> _Reading passage_
===

Data Breaches in South Africa: What You Need To Know (Updated 2021)
The impact of a data breach can be devastating.
According to research by IBM Security, the average cost of a data breach in South Africa has grown to R46 million in 2021. Added to that is the immeasurable loss to business reputation and shareholder confidence.
Regardless of what your company does or the size of your business, anyone can fall victim. Knowing the cause, impact, and response to past data breaches can help businesses protect their own data (and bottom-line) by learning to avoid the same pitfalls and mistakes.
In this article, we explore some of the most infamous data breaches to hit South Africa in recent years:
SA Department of Justice and Constitutional Development (September 2021)
A ransomware attack at the Department of Justice and Constitutional Development (DOJ&CD) potentially breached over 1,200 confidential files containing personal information.

===

> _Excerpted data_
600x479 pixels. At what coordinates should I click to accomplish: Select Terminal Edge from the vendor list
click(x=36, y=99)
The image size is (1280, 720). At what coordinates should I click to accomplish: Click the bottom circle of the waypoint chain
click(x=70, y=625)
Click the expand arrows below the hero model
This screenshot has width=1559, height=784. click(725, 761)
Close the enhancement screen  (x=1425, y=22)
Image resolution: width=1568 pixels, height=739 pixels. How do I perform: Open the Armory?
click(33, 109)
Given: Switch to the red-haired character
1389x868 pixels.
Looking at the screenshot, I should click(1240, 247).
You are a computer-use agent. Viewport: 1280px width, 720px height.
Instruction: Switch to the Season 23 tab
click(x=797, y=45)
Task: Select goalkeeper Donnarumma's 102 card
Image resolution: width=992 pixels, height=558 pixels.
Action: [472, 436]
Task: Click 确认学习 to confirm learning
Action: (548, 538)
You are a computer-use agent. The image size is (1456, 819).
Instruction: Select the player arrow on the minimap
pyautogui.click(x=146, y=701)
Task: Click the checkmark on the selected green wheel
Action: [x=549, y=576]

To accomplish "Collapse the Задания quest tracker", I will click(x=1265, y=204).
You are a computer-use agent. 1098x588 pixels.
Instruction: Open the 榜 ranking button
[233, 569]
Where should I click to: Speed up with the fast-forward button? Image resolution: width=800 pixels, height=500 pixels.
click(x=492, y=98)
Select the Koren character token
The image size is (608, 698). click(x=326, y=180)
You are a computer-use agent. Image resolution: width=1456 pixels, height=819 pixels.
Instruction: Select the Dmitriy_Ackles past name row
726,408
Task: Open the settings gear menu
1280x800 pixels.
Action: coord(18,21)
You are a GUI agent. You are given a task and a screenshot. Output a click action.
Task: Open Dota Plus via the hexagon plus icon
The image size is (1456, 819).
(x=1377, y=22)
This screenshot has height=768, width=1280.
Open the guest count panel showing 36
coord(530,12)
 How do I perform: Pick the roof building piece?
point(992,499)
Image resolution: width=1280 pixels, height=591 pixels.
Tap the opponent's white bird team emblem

===

> _Problem_
For each statement below, answer yes or no according to the article on data breaches in South Africa, and quote the words from the article that decide it.
1. Research by IBM Security puts the average cost of a data breach in South Africa at R46 million in 2021.
2. Only large businesses can fall victim to a data breach.
3. The ransomware attack at the Department of Justice and Constitutional Development happened in September 2020.

> _Result below_
1. Yes: "According to research by IBM Security, the average cost of a data breach in South Africa has grown to R46 million in 2021."
2. No: "Regardless of what your company does or the size of your business, anyone can fall victim."
3. No: "SA Department of Justice and Constitutional Development (September 2021)"